"""
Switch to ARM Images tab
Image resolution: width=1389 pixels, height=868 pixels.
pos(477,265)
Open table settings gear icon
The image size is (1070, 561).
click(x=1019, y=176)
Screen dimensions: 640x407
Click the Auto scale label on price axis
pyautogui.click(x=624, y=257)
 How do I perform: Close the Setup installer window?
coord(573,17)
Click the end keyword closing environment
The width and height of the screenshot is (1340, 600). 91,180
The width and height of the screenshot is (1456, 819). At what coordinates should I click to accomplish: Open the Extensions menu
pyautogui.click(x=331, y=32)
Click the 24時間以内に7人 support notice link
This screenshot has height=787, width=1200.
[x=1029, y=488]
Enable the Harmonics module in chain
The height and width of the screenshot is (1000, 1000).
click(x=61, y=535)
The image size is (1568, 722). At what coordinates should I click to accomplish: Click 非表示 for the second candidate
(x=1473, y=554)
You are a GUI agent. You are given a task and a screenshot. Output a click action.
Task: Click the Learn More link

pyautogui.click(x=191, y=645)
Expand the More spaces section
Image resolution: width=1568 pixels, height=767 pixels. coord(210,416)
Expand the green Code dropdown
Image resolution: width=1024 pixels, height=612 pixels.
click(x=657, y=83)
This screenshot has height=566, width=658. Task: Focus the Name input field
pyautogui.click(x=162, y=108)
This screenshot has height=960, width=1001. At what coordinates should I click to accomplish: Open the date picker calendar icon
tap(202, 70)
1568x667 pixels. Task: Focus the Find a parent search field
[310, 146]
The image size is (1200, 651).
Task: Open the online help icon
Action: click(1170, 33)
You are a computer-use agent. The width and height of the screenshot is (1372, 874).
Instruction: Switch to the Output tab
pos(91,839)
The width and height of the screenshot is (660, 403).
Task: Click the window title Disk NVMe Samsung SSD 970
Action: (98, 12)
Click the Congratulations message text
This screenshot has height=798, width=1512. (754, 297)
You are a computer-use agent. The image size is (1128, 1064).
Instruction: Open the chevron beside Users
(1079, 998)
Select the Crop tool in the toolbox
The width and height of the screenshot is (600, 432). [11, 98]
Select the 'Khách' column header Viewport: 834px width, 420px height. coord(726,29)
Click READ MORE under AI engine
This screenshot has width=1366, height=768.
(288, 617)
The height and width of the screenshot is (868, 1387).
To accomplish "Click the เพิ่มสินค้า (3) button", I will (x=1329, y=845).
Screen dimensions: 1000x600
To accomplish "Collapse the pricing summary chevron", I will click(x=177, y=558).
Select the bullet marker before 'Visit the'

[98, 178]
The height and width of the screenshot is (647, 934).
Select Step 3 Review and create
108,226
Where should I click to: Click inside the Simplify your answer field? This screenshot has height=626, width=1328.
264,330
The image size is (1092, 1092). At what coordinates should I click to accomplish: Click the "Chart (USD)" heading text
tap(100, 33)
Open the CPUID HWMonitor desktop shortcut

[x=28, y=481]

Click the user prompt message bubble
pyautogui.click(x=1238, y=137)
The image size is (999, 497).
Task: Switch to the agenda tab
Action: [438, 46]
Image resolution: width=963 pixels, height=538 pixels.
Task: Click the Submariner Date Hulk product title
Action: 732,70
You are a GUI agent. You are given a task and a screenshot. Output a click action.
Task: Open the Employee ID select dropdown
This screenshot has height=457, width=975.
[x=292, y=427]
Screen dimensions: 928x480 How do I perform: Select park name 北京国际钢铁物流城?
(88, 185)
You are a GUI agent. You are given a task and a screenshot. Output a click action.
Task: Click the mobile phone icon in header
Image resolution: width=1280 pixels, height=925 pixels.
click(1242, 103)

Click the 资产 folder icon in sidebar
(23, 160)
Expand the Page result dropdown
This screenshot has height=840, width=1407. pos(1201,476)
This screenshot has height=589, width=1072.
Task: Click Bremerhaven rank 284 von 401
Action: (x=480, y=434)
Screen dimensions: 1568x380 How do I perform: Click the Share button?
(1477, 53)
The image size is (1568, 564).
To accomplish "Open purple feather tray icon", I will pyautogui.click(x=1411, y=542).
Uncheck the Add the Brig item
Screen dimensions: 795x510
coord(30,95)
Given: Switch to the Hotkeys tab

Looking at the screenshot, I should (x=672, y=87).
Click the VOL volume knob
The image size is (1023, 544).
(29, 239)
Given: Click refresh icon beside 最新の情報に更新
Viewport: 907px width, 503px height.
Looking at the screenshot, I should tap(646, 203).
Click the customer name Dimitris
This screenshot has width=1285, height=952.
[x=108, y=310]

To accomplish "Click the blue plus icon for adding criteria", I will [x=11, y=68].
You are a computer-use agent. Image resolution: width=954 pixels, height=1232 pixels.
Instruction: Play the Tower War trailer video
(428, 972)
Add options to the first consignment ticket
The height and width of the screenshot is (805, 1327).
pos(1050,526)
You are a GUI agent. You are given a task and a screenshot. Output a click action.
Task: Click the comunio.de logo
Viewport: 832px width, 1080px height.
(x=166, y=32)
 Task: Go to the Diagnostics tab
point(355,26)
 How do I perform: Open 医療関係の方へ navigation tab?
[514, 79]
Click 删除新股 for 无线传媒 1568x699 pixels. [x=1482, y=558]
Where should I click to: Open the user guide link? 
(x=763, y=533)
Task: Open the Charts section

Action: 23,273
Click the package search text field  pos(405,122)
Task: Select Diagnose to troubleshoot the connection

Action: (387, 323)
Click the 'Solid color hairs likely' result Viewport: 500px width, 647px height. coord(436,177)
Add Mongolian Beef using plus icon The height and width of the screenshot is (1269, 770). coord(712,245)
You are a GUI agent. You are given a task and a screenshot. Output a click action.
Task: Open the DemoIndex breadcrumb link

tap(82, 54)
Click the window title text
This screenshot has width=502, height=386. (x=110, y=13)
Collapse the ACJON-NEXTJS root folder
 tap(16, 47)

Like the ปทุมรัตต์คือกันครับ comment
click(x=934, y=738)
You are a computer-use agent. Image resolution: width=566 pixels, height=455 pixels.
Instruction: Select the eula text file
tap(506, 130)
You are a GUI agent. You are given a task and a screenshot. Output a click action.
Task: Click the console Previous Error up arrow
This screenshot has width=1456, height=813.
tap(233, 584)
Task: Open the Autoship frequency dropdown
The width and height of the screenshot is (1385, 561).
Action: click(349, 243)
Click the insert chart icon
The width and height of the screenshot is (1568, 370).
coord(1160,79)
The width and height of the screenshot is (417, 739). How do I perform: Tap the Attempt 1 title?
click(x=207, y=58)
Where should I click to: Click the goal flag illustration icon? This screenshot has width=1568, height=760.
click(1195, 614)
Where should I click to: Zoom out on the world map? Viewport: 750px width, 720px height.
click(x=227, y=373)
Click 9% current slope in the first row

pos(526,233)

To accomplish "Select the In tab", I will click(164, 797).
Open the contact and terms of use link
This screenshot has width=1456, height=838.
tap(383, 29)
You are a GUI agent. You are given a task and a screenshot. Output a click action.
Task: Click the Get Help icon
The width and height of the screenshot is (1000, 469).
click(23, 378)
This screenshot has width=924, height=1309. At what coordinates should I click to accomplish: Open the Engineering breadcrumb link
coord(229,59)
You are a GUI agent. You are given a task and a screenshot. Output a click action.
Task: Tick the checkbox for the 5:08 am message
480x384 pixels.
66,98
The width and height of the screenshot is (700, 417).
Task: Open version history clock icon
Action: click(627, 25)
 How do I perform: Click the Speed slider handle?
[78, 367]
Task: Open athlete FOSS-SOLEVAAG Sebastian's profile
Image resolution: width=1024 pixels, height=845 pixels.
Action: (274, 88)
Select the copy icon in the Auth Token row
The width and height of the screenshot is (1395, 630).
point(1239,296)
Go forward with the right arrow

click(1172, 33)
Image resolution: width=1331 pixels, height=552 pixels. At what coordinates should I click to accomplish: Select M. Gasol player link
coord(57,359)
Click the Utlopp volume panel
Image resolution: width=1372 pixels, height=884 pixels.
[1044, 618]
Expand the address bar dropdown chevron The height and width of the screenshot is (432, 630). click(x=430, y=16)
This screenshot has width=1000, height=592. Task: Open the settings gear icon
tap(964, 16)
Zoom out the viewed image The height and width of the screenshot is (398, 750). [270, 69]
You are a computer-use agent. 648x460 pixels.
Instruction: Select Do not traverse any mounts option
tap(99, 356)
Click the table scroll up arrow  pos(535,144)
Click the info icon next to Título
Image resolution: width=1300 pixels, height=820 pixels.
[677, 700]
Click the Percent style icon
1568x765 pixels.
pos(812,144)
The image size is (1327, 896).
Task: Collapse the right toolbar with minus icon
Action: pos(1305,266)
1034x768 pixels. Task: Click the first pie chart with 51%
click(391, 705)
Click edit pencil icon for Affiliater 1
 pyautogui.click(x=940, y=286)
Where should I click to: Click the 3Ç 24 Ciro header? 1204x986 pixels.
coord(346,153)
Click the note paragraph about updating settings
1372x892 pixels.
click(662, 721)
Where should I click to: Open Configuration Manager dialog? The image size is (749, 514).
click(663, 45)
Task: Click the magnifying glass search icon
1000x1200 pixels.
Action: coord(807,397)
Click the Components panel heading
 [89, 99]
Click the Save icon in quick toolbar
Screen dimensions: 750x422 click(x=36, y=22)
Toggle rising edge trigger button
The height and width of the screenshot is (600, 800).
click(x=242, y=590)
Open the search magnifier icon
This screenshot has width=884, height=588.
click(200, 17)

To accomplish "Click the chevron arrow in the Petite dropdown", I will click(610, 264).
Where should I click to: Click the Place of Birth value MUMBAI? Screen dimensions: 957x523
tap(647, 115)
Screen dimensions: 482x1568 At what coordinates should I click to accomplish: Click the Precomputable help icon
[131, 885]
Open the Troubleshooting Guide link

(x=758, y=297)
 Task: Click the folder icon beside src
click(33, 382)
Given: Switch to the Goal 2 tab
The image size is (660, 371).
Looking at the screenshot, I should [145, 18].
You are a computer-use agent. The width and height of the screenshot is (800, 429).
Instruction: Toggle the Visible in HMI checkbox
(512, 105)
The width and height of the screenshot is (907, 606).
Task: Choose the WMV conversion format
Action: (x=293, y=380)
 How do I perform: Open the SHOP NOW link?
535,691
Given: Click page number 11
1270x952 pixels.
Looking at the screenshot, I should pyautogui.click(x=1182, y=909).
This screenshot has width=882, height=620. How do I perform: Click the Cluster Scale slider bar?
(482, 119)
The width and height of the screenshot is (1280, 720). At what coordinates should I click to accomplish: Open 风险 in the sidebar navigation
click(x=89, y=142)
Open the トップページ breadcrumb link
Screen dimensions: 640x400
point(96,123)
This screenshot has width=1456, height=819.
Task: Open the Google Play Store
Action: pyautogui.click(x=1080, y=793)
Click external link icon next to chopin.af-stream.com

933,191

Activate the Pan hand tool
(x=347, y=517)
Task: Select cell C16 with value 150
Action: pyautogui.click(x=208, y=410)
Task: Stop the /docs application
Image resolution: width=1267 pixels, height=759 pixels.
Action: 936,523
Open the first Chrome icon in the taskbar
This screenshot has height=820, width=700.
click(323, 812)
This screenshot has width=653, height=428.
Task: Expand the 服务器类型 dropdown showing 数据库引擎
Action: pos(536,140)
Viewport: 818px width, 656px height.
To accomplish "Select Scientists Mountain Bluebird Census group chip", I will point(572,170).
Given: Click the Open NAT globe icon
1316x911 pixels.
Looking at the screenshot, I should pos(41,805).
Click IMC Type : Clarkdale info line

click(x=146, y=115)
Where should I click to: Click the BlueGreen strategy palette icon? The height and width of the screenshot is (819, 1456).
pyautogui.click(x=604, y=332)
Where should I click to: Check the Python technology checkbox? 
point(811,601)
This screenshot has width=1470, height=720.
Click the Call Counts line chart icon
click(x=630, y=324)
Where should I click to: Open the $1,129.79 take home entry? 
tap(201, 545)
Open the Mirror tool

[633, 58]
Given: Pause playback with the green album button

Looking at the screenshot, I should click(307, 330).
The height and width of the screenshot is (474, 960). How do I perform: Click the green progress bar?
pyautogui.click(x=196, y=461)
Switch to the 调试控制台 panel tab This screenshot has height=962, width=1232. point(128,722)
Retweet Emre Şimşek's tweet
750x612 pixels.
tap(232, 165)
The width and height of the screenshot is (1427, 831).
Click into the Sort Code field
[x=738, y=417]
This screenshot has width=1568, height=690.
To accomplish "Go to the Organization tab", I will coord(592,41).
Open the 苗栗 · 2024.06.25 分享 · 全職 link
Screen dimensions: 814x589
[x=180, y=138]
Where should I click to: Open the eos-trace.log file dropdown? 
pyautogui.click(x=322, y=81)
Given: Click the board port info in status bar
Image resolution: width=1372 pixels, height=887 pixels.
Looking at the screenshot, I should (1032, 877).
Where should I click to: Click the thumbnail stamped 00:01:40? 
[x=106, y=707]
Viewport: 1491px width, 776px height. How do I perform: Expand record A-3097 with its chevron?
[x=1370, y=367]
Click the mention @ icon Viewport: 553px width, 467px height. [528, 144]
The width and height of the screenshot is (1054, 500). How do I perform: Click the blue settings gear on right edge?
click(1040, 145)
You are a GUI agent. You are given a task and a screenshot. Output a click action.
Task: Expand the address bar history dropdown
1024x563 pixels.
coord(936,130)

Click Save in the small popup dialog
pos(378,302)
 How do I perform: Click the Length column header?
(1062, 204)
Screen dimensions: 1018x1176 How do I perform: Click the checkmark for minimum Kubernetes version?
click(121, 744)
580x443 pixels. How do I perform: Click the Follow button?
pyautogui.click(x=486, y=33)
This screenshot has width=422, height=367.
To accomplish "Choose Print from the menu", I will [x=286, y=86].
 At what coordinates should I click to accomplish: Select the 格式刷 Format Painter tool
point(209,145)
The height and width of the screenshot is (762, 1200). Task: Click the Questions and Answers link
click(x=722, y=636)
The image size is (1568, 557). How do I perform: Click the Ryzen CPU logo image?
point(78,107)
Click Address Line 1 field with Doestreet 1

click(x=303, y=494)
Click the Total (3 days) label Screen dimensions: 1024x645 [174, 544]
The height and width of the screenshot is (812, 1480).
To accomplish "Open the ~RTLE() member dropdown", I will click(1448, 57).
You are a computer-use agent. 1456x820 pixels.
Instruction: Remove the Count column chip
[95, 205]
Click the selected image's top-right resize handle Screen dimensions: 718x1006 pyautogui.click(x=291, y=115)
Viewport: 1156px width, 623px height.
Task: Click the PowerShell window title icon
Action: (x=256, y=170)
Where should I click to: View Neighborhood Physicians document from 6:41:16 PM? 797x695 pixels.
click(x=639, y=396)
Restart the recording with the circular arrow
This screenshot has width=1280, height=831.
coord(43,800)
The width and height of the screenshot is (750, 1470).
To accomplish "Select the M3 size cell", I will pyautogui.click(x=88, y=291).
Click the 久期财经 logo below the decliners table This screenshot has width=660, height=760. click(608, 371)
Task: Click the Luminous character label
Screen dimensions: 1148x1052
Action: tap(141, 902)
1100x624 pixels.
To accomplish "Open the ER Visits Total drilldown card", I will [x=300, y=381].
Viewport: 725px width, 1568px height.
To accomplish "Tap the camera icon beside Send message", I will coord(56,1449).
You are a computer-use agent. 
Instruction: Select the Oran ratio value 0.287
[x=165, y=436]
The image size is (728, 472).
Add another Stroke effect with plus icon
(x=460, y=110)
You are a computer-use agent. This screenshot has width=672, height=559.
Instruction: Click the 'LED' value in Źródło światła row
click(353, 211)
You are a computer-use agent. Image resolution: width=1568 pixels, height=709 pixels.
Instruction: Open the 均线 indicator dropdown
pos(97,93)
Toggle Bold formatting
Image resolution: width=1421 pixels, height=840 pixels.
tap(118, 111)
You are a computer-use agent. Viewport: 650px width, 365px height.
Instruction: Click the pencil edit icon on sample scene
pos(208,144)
"""
WHAT IS REQUIRED
Lay out the data as a Markdown table with the columns Row and Line, one numbered row per line, starting at the line that contains "Task: Stop the /docs application" and stopping after the line that contains "This screenshot has width=653, height=428.". Skip blank lines.

SOLUTION FOR THIS TASK
| Row | Line |
|---|---|
| 1 | Task: Stop the /docs application |
| 2 | Image resolution: width=1267 pixels, height=759 pixels. |
| 3 | Action: 936,523 |
| 4 | Open the first Chrome icon in the taskbar |
| 5 | This screenshot has height=820, width=700. |
| 6 | click(323, 812) |
| 7 | This screenshot has width=653, height=428. |